At a refinery on India’s western coast, the hum of machinery hasn’t changed but the fuel running through its future might. Engineers in hard hats huddle over control panels, not to optimize crude oil, but to test something far less visible: hydrogen stripped from water using solar power. It is quiet work, almost invisible. Yet the stakes are enormous. If it succeeds, the same pipelines that once carried fossil fuels could soon carry a cleaner promise, one that could reshape India’s industrial backbone.
India is betting big on green hydrogen aiming to produce 5 million tonnes annually by 2030, a figure that would dwarf today’s global output and position the country as a clean energy powerhouse.
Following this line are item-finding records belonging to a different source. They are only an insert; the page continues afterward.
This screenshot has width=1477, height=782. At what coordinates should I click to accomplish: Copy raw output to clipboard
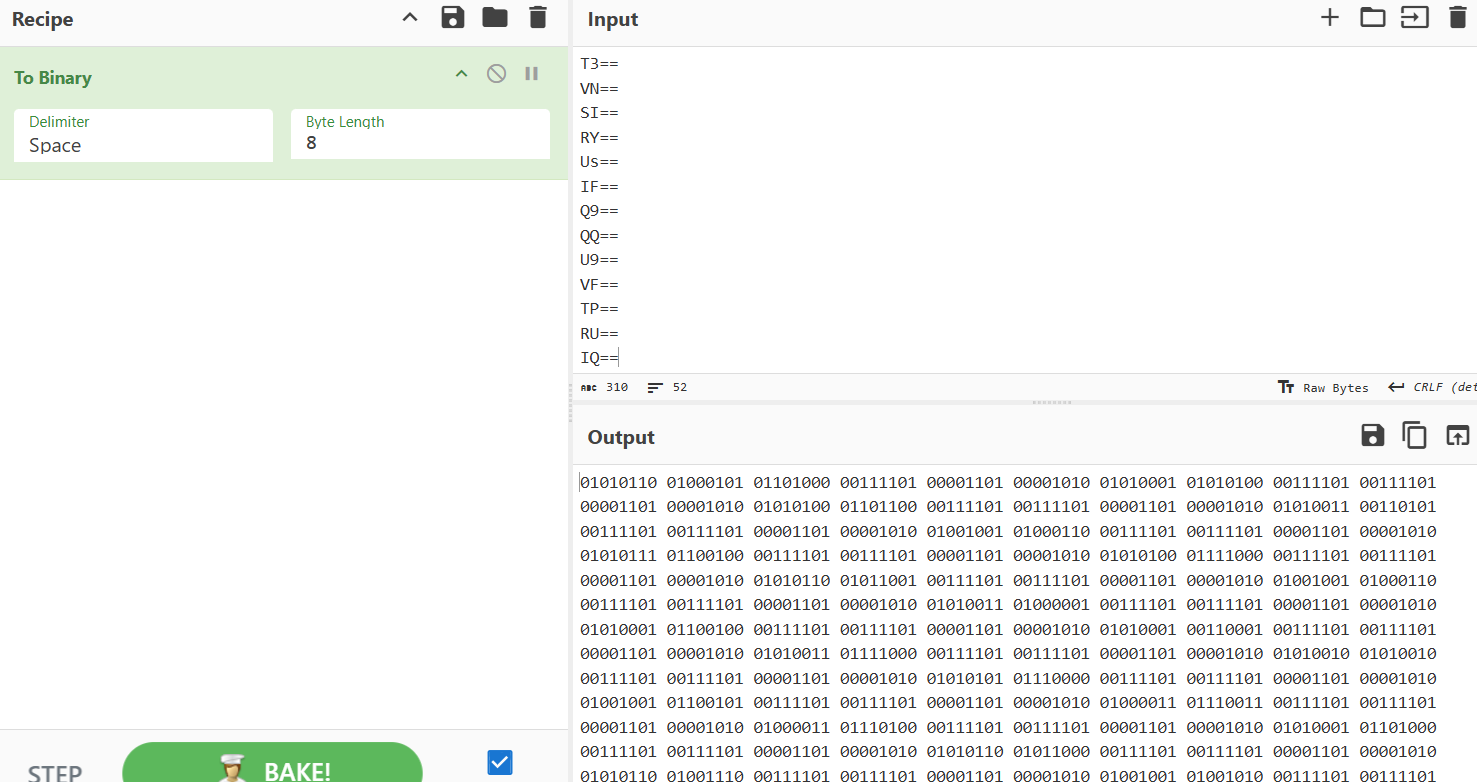[1414, 435]
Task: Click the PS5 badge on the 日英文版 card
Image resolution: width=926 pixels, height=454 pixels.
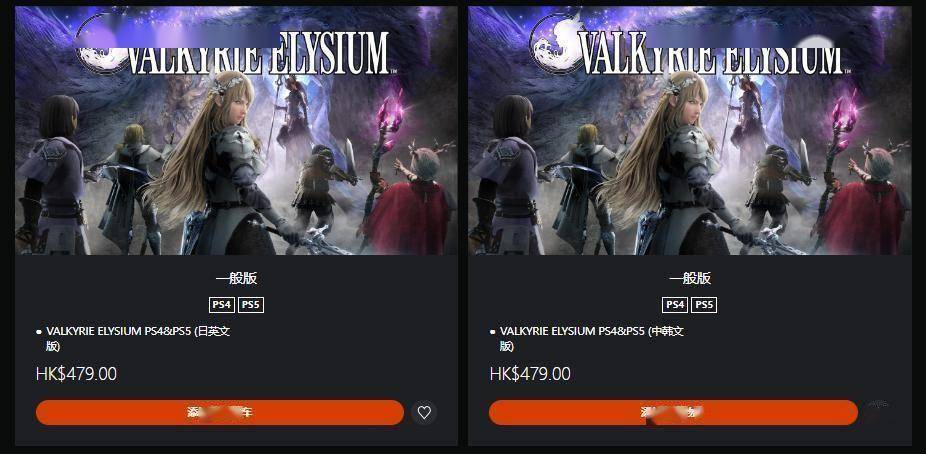Action: click(x=251, y=305)
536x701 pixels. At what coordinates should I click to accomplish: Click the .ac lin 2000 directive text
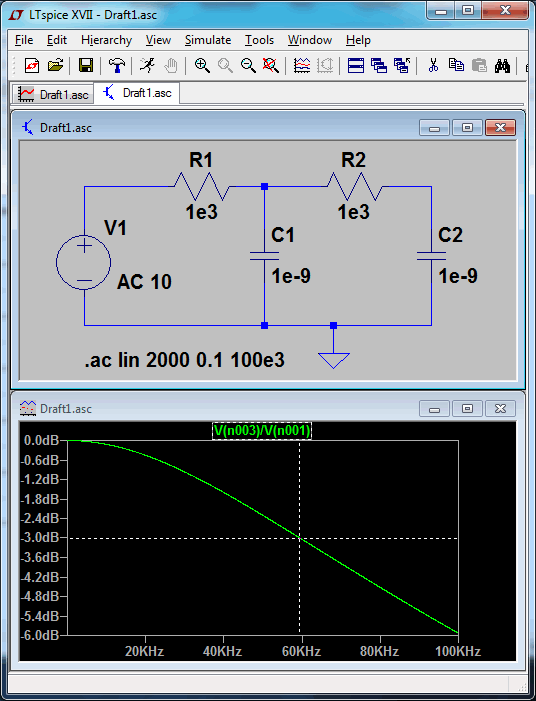pyautogui.click(x=184, y=360)
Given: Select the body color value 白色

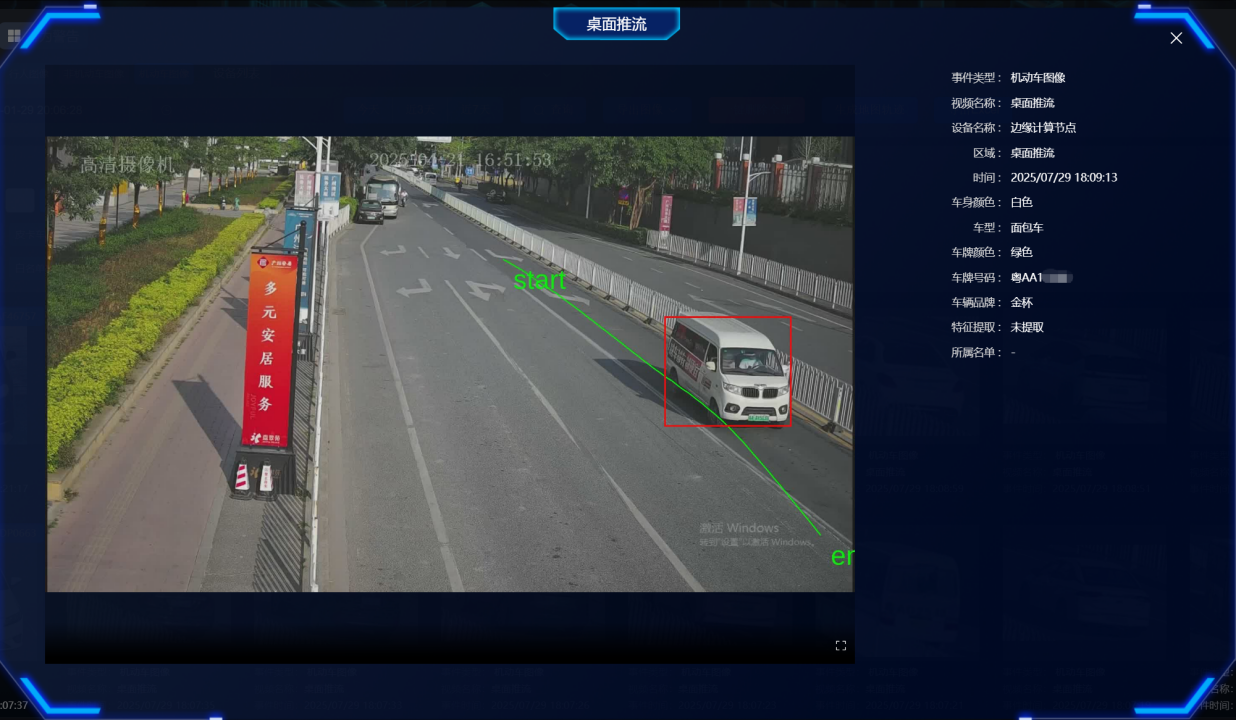Looking at the screenshot, I should (x=1021, y=203).
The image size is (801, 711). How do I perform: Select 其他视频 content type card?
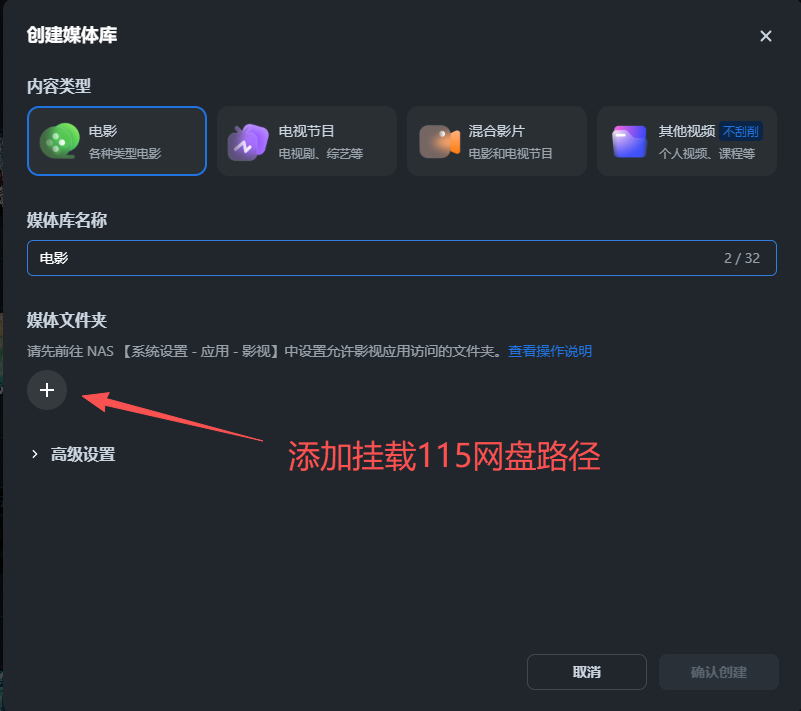687,141
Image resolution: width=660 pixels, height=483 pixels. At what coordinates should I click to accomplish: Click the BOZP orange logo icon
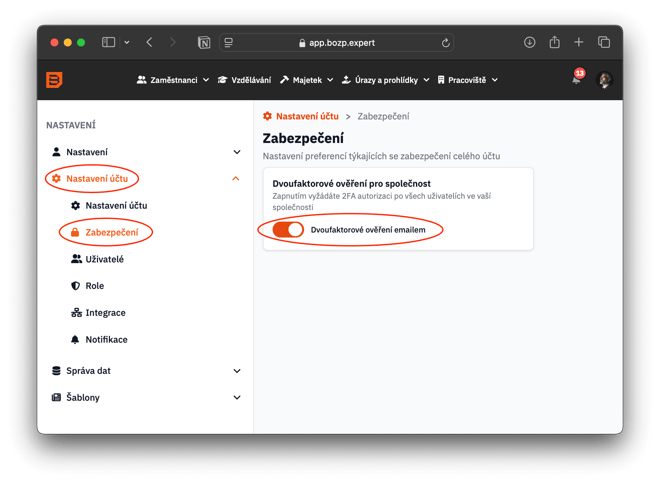pyautogui.click(x=54, y=80)

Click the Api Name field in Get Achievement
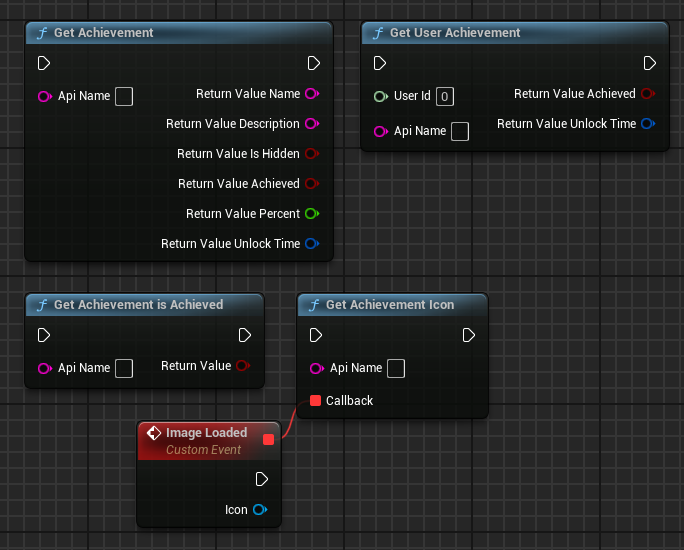pos(124,97)
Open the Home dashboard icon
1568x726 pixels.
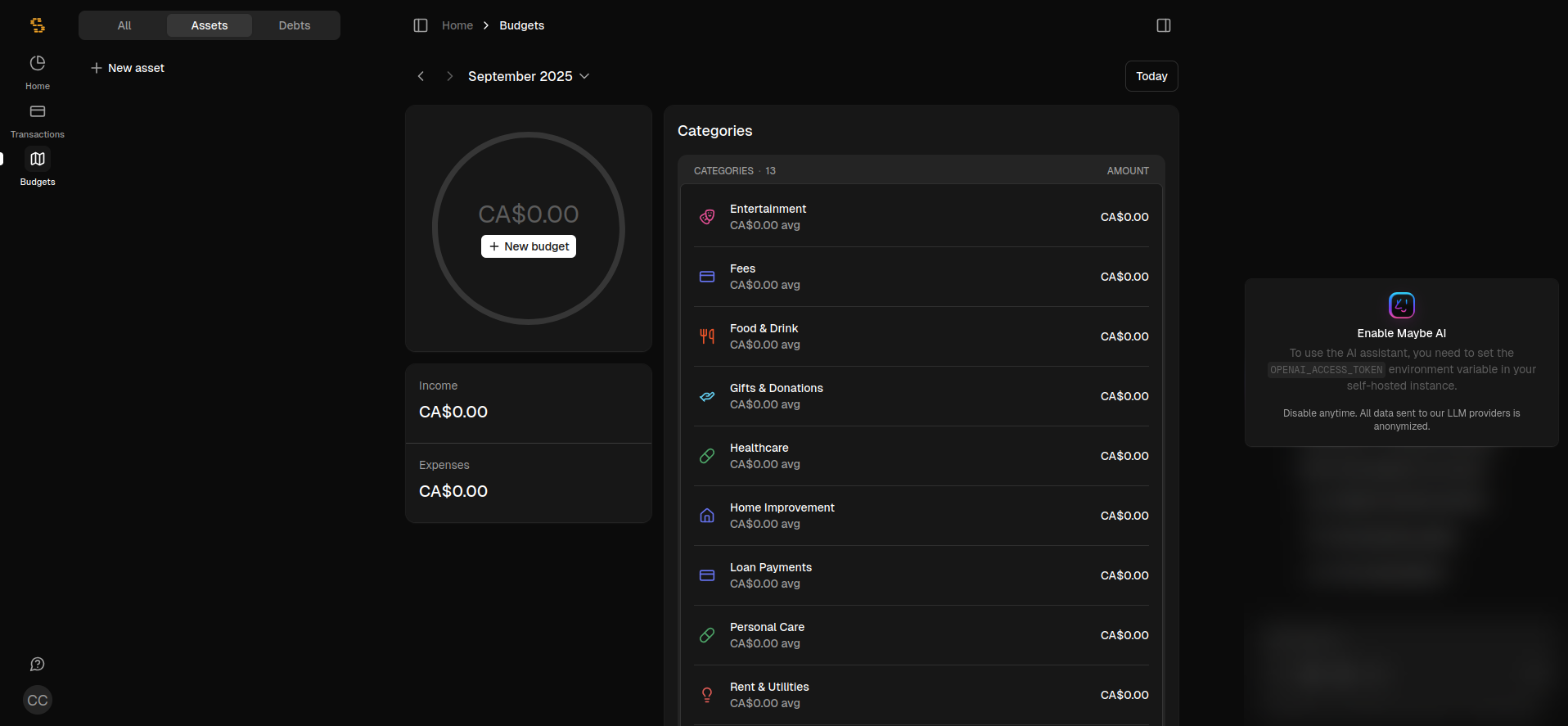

This isn’t just about climate ambition. It’s a strategic play: to cut energy imports, dominate emerging global markets, and redefine industrial growth. But as India accelerates, it faces a familiar tension between bold targets and the hard realities of cost, infrastructure, and global demand.
Start with scale. India’s target of 5 million tonnes isn’t incremental, it’s transformative. It implies building massive renewable capacity, expanding electrolyser manufacturing, and creating entirely new supply chains. The government is backing this push with subsidies worth roughly $2.1 billion, signaling long-term commitment.
Then there’s the cost curve, the make-or-break factor. Green hydrogen production costs have already fallen to around $3 per kilogram, with a goal of reaching $2 by 2032. That decline matters because green hydrogen still struggles to compete with cheaper, fossil-fuel-based alternatives. Globally, it remains one of the most expensive clean fuels, even as technology improves.
India’s strategy hinges on solving that equation faster than anyone else.
The industrial case is compelling. Green hydrogen could decarbonize sectors that electricity alone cannot steel, fertilizers, refining. These are the backbone industries of a developing economy, and also its biggest emitters. Replacing fossil fuels here isn’t optional; it’s essential for meeting climate targets without slowing growth.
But ambition collides with friction.
Infrastructure is the first bottleneck. Producing hydrogen is one challenge; transporting and storing it safely is another. Pipelines, storage facilities, and export terminals require billions in investment and years of planning.
Demand is the second. India is counting on exports potentially sending a large share of its output overseas. Yet global markets remain uncertain. Policy delays in Europe and shifting clean energy priorities have already raised doubts about near-term demand, potentially pushing timelines beyond 2030.
And then there’s competition.
China is investing heavily, pouring billions into hydrogen projects and scaling manufacturing aggressively. The global race is no longer about who adopts clean energy, it’s about who controls its supply chains.
India’s advantage lies in its renewable resources and lower-cost labor. Its risk lies in execution.
India’s green hydrogen push is less about fuel and more about power, economic, industrial, and geopolitical. If costs fall and infrastructure catches up, the country could lead the next energy revolution. If not, it risks building ambition faster than it can build reality.